Fear is not real.  It is self-created. We look at a challenging situation, and make up all kinds of possible negative outcomes that we are sure will happen.  In our minds we can create all manner of negative outcomes to almost any situation.  Imagine trying on a different perspective.  One that allows us to believe that there are endless possibilities out there.  Choosing the perspective that things might go well, is far more useful than one which limits you to the negative scenarios.  What might you gain by leaning into the fear?  What will it cost you not to?   What are some small steps you can take towards the fear?  Often taking the first step into our fear empowers us to take further steps.  Each step provides us with greater confidence to keep going. What could be the payoff of eliminating this fear?

Gaining an understanding of what makes you afraid of going forward, can help you deal with it.  In the skiing scenario, I was afraid of falling, humiliating myself, not looking good in my friend’s eyes.  These were all imagined fears that I made up in my head.  And they stopped me.  I believe I felt much worse for not attempting the run, than if I had done it and fallen.

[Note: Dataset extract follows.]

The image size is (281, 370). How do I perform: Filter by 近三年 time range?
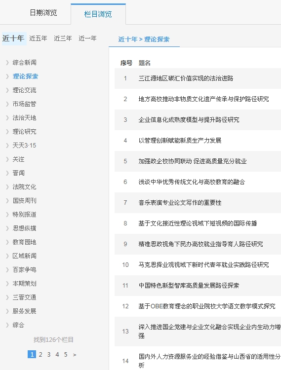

So, back to the mountain.  After a few gut wrenching moments peering over the precipice, I took a chance and launched myself over the edge.  Things went well, at least until I took a little tumble.  Actually, a big tumble, but the only thing hurt was my pride.  I reached the bottom intact, with my friends cheering me on and I felt fantastic! Learning that several of them had taken a fall too, made me realize that we all felt fear at the top of the hill.  Each of us dealt with our own fears, envisioned an exhilarating run, and took a chance.  Rather than giving in, I chose to believe what I knew to be true about my abilities on skis.  I knew that if I stretched myself, that the outcome might just be one that not only moved me out of my comfort zone, but would give me the confidence to push my skiing to the next level.  And sure enough, my third attempt was done with my heart still pounding wildly in my chest, but I’m happy to report it was without incident!